Source passage:
◇ ◇ ◇ ◇
# Orbital sander seems to be slow.



## Gweedz (Jul 6, 2010)

I bought a PC 5" sander used in very good condition, however I'm not sure if it's working properly.
I attached a new 120grit disc and tried sanding a 2"x10" piece of pine. It took about 5 minutes to sand about 1/16-1/8 deep, which to me is very slow. I noticed the disc wasn't spinning really fast, maybe 200 RPM and I could actually stop it spinning with my hand or if I pushed too hard (but it would still be orbiting). Is this normal? I never used an orbital sander before so I'm not sure if something is wrong or maybe 120 grit is not course enough to make a fast cut.


----------



## cbsjoez1935 (Mar 14, 2007)

Guido,
I am not farmiliar with the PC 5" orbital sander, but because you said you bought it "used" sends up flags. You should not be able to stop a spinning disk with your hand, unless you have a very very large and strong hand with big callouses. Does this sander have a select speed switch somewhere? If not, you may have to bring it to a PC repair shop for some work. Not too bad if you bought it at a low price. Sorry I could not be of more help. A side note---check the brushes.
◇ ◇ ◇ ◇
Entries shown:
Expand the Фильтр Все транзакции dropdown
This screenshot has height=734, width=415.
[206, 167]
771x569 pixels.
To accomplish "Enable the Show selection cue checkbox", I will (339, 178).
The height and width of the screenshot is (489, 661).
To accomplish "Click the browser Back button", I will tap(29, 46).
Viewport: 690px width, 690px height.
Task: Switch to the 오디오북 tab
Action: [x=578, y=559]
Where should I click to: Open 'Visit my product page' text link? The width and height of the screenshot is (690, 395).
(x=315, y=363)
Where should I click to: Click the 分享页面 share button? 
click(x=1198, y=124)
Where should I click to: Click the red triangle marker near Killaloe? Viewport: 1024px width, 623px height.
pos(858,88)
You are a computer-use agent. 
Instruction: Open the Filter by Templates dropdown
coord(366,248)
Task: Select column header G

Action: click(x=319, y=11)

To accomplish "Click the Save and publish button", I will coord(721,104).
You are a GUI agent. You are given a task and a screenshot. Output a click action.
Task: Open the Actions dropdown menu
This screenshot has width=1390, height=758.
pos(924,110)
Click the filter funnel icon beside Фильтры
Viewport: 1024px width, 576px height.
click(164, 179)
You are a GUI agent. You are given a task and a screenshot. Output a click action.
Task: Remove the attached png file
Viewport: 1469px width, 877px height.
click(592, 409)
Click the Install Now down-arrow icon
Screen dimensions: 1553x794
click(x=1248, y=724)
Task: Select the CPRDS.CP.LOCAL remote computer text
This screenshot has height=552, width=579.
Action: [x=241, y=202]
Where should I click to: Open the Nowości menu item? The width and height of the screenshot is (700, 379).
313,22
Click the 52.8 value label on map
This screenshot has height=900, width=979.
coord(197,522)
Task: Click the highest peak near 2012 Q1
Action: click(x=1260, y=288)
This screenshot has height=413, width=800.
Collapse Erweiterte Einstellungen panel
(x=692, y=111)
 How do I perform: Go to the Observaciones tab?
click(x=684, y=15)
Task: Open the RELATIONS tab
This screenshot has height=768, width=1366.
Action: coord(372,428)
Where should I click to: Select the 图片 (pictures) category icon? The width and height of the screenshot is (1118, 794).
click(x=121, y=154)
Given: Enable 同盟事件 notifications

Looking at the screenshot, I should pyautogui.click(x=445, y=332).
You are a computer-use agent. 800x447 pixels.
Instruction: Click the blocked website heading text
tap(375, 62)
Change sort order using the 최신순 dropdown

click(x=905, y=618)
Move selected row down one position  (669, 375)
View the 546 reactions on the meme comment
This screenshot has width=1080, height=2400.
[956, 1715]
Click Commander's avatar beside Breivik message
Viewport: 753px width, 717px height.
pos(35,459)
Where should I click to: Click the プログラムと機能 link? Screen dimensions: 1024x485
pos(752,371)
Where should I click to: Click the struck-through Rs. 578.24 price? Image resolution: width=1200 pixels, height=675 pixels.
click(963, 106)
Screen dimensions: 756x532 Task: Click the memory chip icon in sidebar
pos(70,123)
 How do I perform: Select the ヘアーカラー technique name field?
◇ ◇ ◇ ◇
Required tasks:
(a) In the sander thread, how long did the first poster say it took to sand about 1/16-1/8 deep into the pine?
(b) Reproduce verbatim the part of the sander thread that opens with the words containing "## Gweedz (Jul" and closes with "(Mar 14, 2007)".
Answer from the sander thread alone.

Solutions per task:
(a) About 5 minutes.

(b)
## Gweedz (Jul 6, 2010)

I bought a PC 5" sander used in very good condition, however I'm not sure if it's working properly.
I attached a new 120grit disc and tried sanding a 2"x10" piece of pine. It took about 5 minutes to sand about 1/16-1/8 deep, which to me is very slow. I noticed the disc wasn't spinning really fast, maybe 200 RPM and I could actually stop it spinning with my hand or if I pushed too hard (but it would still be orbiting). Is this normal? I never used an orbital sander before so I'm not sure if something is wrong or maybe 120 grit is not course enough to make a fast cut.


----------



## cbsjoez1935 (Mar 14, 2007)